Organic Carborane NHS Esters Enable Boron-Rich Antibody Conjugates for BNCT, Retaining Native Activity

Effective Boron Neutron Capture Therapy (BNCT), a binary cancer treatment, hinges on selectively delivering boron-containing drugs to tumor cells. Current methods for high-content boron incorporation into biologics are limited, hindering the development of potent BNCT agents. Therapeutic peptides and antibodies offer precise targeting capabilities, but require robust conjugation strategies to carry sufficient boron payloads without compromising their biological function. This research addresses the critical need for versatile methods to create boron-rich biologics for enhanced tumor selectivity in BNCT.

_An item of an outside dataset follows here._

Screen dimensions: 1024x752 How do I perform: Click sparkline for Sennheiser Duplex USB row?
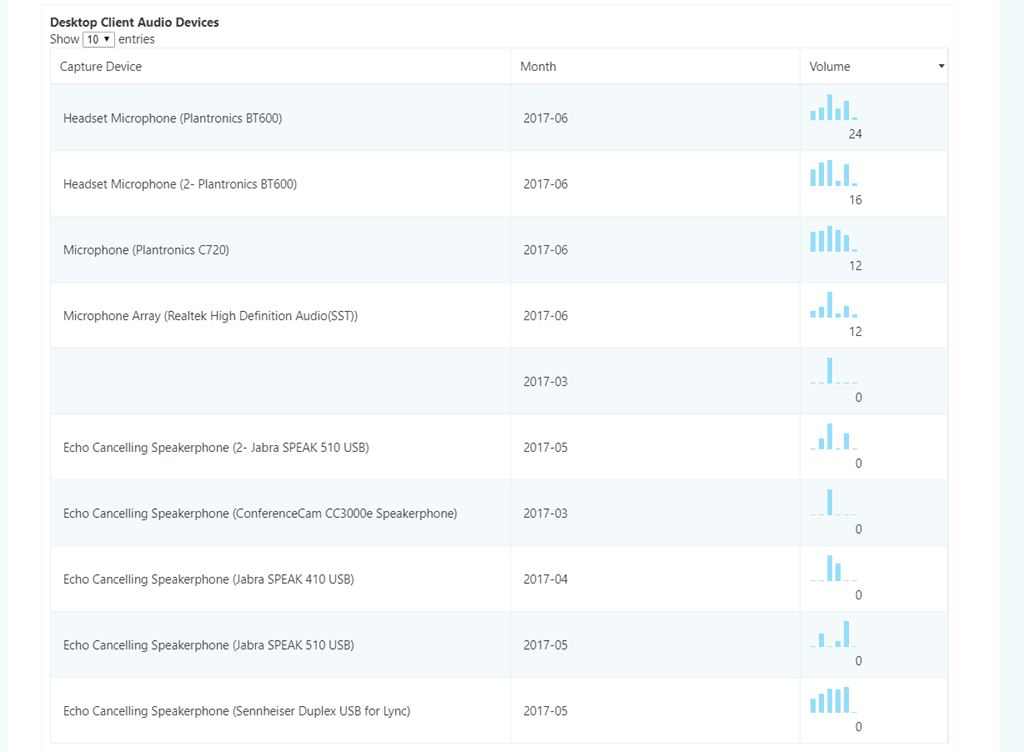[x=833, y=700]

Researchers developed novel organic carborane reagents based on N-hydroxysuccinimide (NHS) esters to enable selective conjugation to amine-containing residues of small molecules and polypeptides. They synthesized bifunctional carborane reagents, which facilitated peptide-driven multimerization into carborane-peptide polymers. Therapeutic antibodies were then functionalized with these reagents, and the impact of linker length on loading efficiency was investigated. Mass spectrometry mapping was employed to identify specific lysine modification sites on IgG antibodies under native-like conditions, using NHS esters bearing hydrophobic (carborane) substituents.

The developed organic carborane NHS ester reagents proved to be a versatile platform for high-content boron incorporation. These reagents enabled the creation of novel carborane-peptide polymers through peptide-driven multimerization. Critically, therapeutic antibodies functionalized with these reagents yielded boron-rich conjugates containing up to 13 carboranes per antibody molecule. These highly loaded conjugates remarkably retained their native antibody activity, a crucial factor for therapeutic efficacy. Linker length was identified as a critical parameter for maximizing loading efficiency. Mass spectrometry mapping revealed up to 30 preferential lysine modification sites per antibody, with these sites predominantly located outside the complementarity-determining region(s) (CDRs), which are essential for antigen binding. This preferential modification pattern helps preserve antibody function. The study established a useful framework for the rational design and optimization of antibody-drug conjugates by providing prevalence-ranked lysine mapping of IgG antibodies. > The functionalized therapeutic antibodies successfully incorporated up to 13 carboranes per antibody molecule while fully retaining their native biological activity.